Problem description » For the material below, return exactly the lines starting at the line containing "SOBIO – Social Networking App (209, 2312)" and ending at the line containing "Contact (1314, 1409)", both ends included, and no others.

————

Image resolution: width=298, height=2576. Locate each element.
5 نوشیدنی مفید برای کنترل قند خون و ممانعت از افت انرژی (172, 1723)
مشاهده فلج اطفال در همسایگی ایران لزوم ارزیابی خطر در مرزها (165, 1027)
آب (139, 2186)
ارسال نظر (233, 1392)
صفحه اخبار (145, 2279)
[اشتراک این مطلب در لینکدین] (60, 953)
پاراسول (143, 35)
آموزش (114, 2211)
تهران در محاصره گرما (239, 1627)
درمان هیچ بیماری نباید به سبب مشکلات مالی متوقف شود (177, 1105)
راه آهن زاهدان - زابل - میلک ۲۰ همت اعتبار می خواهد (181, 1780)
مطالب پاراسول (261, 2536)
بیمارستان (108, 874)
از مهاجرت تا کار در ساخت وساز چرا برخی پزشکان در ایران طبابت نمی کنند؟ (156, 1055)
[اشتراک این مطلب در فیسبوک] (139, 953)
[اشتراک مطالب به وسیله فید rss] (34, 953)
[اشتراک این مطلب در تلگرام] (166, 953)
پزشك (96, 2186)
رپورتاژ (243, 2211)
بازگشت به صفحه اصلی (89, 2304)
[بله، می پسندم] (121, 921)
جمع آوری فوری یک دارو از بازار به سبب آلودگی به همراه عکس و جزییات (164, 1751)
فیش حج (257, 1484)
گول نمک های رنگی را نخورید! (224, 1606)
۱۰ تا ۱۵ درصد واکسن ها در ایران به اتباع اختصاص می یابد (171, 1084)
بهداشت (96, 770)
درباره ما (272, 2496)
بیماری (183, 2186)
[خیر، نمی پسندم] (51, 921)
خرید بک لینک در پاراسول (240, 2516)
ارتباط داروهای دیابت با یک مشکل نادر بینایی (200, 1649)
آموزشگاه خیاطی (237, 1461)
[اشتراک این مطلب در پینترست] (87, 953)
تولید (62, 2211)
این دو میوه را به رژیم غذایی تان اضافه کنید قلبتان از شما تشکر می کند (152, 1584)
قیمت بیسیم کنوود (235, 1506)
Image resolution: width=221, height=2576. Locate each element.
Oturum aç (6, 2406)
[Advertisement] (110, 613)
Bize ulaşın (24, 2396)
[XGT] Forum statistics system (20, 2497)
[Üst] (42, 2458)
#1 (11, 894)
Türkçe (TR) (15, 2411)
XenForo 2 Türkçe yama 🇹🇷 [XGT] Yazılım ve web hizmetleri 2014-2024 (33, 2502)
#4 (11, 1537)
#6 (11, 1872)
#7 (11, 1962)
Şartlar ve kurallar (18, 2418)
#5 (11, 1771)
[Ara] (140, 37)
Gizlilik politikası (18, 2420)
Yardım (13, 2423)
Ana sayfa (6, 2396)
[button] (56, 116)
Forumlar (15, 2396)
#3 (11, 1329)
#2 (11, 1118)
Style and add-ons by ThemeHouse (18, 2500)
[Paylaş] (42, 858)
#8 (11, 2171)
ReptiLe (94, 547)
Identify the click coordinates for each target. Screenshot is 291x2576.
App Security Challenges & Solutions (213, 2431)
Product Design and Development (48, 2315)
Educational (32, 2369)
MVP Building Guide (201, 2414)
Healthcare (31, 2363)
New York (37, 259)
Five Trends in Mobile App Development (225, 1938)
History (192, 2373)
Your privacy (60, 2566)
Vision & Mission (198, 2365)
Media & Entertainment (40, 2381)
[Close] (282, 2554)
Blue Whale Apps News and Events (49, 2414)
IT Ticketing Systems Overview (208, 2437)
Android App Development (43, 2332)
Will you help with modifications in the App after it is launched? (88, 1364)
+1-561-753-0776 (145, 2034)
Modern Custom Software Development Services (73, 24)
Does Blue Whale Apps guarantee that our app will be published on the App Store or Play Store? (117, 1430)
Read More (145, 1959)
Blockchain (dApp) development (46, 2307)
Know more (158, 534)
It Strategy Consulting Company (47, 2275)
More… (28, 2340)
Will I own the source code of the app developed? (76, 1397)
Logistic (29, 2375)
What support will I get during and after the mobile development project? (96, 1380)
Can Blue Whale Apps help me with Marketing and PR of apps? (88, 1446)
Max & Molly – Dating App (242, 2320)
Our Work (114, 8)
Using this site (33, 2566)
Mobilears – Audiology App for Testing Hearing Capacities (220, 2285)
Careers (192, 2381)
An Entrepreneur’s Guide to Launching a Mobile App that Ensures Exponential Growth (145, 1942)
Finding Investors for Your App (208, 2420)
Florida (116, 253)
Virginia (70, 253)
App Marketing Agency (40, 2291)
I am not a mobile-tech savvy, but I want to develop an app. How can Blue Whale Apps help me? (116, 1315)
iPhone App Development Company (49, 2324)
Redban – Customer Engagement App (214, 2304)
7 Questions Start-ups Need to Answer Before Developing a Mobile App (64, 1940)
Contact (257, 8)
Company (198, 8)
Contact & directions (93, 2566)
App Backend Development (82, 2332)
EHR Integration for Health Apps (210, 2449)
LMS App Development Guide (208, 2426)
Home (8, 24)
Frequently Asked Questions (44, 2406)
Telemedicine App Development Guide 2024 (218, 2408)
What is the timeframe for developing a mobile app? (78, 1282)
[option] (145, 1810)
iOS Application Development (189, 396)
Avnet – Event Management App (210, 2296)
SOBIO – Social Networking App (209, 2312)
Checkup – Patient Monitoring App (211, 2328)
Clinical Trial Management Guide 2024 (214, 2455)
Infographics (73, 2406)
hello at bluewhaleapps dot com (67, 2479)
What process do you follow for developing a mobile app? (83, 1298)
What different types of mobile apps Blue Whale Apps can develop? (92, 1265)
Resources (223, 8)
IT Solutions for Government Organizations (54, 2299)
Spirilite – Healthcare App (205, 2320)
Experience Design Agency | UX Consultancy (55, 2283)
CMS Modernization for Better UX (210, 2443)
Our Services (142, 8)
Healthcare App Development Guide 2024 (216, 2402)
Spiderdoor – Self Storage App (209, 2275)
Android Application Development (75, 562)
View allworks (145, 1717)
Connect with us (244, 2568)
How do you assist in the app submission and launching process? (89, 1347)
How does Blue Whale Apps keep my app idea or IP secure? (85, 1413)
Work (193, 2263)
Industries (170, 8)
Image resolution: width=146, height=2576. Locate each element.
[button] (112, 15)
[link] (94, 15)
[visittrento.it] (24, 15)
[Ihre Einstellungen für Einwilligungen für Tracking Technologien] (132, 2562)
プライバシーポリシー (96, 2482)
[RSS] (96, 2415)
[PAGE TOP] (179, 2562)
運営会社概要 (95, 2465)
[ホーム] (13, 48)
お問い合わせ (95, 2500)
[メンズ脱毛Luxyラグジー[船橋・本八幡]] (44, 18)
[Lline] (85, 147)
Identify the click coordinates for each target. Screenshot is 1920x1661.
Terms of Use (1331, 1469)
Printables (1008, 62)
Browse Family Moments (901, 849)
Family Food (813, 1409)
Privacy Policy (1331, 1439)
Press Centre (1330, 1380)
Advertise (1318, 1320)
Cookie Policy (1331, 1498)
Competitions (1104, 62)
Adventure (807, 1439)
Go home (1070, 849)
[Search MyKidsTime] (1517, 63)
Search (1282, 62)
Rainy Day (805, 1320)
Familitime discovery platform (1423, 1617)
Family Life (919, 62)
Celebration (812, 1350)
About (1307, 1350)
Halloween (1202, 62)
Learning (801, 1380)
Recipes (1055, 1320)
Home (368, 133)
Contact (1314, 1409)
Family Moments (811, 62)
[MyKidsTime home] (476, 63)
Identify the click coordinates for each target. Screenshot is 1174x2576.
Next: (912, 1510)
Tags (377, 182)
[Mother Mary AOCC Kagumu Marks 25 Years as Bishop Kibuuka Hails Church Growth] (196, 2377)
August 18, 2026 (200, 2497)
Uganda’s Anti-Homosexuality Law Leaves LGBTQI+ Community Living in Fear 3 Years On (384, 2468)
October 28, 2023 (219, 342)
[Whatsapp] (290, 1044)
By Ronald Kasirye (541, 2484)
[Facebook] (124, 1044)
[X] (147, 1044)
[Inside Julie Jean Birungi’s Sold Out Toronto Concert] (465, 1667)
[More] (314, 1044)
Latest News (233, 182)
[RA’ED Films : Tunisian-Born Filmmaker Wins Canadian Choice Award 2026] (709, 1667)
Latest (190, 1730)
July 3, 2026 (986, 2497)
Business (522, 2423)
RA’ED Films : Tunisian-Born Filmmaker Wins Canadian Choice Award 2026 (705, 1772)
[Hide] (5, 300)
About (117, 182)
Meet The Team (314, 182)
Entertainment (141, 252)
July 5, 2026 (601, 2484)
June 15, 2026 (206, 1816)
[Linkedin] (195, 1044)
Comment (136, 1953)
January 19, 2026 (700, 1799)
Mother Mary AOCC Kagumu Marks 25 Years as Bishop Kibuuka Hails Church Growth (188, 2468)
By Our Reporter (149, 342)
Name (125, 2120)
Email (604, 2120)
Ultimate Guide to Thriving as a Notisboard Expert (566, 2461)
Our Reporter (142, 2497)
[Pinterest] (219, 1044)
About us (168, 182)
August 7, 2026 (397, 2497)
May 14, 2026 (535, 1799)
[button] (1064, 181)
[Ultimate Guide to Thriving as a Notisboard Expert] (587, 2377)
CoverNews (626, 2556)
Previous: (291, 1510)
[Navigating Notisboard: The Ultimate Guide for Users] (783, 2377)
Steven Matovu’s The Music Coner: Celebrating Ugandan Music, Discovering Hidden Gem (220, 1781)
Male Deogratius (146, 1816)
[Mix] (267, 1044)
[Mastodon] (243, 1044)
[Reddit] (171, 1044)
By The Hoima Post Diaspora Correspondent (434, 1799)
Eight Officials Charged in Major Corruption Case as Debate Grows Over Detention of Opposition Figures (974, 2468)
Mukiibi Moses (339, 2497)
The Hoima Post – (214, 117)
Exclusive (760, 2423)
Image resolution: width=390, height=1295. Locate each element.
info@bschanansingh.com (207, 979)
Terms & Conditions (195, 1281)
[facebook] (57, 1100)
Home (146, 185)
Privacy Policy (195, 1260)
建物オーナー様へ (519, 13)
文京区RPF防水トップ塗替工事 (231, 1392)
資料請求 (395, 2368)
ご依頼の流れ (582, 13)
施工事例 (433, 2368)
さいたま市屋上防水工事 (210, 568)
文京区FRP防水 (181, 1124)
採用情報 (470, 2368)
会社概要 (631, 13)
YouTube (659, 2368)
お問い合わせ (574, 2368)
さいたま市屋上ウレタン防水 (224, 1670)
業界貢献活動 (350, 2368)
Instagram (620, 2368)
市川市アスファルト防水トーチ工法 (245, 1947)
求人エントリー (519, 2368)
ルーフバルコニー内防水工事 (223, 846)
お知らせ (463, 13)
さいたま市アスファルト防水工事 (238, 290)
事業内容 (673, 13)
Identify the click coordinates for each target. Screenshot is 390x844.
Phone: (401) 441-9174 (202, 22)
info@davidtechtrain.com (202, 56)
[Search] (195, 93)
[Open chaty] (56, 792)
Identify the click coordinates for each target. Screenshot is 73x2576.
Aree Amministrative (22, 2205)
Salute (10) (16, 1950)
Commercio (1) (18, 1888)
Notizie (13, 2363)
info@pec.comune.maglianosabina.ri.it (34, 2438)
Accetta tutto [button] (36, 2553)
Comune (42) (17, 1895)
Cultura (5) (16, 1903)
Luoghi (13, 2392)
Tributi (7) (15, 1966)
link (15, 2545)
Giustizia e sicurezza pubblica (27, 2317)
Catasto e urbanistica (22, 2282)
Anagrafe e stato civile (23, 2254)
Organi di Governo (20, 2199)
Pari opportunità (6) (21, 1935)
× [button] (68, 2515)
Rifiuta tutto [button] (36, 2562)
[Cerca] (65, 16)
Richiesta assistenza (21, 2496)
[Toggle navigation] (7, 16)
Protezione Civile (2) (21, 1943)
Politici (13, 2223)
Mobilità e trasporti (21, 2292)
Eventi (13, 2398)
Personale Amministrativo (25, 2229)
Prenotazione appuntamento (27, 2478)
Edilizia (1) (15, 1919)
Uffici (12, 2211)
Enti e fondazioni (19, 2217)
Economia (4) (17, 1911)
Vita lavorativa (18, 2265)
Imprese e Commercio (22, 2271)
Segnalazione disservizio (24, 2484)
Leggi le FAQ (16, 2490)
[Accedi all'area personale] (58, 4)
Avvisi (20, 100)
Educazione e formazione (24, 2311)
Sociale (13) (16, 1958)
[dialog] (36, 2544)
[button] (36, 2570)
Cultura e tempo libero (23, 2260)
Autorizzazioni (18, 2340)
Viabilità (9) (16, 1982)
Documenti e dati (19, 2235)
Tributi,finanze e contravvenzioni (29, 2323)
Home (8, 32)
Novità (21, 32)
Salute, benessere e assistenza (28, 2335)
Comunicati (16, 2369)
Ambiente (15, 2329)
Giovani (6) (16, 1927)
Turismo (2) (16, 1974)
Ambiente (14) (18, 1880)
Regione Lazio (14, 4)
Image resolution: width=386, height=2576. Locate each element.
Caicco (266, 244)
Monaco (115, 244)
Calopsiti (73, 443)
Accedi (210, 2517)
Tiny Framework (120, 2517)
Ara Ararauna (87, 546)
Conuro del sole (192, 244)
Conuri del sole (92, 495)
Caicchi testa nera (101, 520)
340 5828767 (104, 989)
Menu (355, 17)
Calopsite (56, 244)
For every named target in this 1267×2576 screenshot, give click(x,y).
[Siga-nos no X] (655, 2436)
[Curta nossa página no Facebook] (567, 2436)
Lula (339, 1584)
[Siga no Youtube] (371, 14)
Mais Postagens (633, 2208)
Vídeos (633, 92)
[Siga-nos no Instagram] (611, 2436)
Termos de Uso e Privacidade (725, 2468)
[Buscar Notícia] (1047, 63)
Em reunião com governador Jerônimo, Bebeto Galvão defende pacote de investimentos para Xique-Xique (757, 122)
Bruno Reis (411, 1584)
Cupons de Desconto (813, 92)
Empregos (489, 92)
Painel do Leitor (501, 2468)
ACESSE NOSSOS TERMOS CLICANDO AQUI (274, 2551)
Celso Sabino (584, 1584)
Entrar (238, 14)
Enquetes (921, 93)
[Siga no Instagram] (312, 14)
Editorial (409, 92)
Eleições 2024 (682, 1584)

————

Output »
SOBIO – Social Networking App (209, 2312)
Checkup – Patient Monitoring App (211, 2328)
Clinical Trial Management Guide 2024 (214, 2455)
Infographics (73, 2406)
hello at bluewhaleapps dot com (67, 2479)
What process do you follow for developing a mobile app? (83, 1298)
What different types of mobile apps Blue Whale Apps can develop? (92, 1265)
Resources (223, 8)
IT Solutions for Government Organizations (54, 2299)
Spirilite – Healthcare App (205, 2320)
Experience Design Agency | UX Consultancy (55, 2283)
CMS Modernization for Better UX (210, 2443)
Our Services (142, 8)
Healthcare App Development Guide 2024 (216, 2402)
Spiderdoor – Self Storage App (209, 2275)
Android Application Development (75, 562)
View allworks (145, 1717)
Connect with us (244, 2568)
How do you assist in the app submission and launching process? (89, 1347)
How does Blue Whale Apps keep my app idea or IP secure? (85, 1413)
Work (193, 2263)
Industries (170, 8)
Image resolution: width=146, height=2576. Locate each element.
[button] (112, 15)
[link] (94, 15)
[visittrento.it] (24, 15)
[Ihre Einstellungen für Einwilligungen für Tracking Technologien] (132, 2562)
プライバシーポリシー (96, 2482)
[RSS] (96, 2415)
[PAGE TOP] (179, 2562)
運営会社概要 (95, 2465)
[ホーム] (13, 48)
お問い合わせ (95, 2500)
[メンズ脱毛Luxyラグジー[船橋・本八幡]] (44, 18)
[Lline] (85, 147)
Identify the click coordinates for each target. Screenshot is 1920x1661.
Terms of Use (1331, 1469)
Printables (1008, 62)
Browse Family Moments (901, 849)
Family Food (813, 1409)
Privacy Policy (1331, 1439)
Press Centre (1330, 1380)
Advertise (1318, 1320)
Cookie Policy (1331, 1498)
Competitions (1104, 62)
Adventure (807, 1439)
Go home (1070, 849)
[Search MyKidsTime] (1517, 63)
Search (1282, 62)
Rainy Day (805, 1320)
Familitime discovery platform (1423, 1617)
Family Life (919, 62)
Celebration (812, 1350)
About (1307, 1350)
Halloween (1202, 62)
Learning (801, 1380)
Recipes (1055, 1320)
Home (368, 133)
Contact (1314, 1409)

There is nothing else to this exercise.